Which lines below fall between the one containing "The height and width of the screenshot is (480, 740)." and the one containing "Task: Go to the Message step"? Repeat them exactly, counting both of those lines, and add nothing else.

** ENTRIES PROVIDED **

★ ★ ★

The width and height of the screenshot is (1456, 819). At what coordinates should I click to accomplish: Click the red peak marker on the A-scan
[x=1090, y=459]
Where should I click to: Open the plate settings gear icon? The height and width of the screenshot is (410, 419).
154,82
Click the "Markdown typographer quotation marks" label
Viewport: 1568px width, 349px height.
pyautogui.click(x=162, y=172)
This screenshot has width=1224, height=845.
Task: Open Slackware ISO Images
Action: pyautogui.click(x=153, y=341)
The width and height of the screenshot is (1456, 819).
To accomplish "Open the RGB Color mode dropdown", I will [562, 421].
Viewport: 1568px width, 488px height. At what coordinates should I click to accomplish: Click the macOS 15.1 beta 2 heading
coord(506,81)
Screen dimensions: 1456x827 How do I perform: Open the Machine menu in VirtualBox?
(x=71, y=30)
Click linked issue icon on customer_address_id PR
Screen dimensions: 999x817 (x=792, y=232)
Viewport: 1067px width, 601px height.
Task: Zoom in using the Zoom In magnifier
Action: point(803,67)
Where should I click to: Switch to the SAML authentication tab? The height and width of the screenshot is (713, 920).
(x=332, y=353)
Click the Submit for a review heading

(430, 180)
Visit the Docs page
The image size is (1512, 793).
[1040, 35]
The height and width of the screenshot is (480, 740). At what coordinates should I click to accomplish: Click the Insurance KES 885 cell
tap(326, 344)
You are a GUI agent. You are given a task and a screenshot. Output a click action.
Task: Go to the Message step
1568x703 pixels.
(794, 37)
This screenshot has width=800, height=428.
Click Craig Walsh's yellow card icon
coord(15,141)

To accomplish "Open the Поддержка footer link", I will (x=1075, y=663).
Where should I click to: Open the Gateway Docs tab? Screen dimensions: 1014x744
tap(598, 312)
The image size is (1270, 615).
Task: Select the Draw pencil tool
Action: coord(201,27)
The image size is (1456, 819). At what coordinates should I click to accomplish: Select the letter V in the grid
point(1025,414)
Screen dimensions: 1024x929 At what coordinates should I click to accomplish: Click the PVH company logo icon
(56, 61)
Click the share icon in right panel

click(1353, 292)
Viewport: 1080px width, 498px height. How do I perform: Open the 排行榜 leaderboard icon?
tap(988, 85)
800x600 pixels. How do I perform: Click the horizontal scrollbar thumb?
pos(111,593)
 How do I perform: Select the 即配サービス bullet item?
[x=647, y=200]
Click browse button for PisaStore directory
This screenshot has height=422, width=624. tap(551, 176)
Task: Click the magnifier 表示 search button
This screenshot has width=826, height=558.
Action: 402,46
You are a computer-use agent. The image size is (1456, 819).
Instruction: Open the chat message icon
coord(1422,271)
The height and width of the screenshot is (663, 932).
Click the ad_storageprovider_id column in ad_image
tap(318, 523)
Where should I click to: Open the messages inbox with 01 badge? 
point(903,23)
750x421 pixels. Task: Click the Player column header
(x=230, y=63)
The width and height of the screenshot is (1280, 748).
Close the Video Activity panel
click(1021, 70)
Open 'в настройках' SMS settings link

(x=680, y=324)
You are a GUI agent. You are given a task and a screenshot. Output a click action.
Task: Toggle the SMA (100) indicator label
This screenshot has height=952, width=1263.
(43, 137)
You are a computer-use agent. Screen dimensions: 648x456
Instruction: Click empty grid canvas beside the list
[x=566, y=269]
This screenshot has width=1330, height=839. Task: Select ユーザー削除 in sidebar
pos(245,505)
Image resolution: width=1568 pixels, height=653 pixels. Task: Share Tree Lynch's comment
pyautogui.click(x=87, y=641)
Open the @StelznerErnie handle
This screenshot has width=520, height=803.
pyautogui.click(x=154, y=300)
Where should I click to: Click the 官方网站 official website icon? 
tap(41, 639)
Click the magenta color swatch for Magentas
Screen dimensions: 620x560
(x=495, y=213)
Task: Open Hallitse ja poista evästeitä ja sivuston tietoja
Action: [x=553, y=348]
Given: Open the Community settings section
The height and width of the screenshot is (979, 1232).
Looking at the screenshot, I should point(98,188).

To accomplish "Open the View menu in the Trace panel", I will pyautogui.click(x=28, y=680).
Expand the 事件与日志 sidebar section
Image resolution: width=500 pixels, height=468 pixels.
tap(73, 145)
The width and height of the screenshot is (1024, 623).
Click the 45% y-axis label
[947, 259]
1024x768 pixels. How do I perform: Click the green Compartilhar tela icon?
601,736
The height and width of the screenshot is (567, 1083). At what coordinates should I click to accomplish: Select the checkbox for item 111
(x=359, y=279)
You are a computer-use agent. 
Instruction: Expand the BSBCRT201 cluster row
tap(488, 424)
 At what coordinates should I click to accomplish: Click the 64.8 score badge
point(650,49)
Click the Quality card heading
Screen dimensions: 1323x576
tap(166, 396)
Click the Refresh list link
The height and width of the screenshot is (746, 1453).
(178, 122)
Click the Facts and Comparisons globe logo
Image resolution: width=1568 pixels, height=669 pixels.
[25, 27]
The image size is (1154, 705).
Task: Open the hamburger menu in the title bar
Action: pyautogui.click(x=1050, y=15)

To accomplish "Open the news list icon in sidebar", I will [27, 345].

★ ★ ★

** YOUR RESPONSE **
The height and width of the screenshot is (480, 740). At what coordinates should I click to accomplish: Click the Insurance KES 885 cell
tap(326, 344)
You are a GUI agent. You are given a task and a screenshot. Output a click action.
Task: Go to the Message step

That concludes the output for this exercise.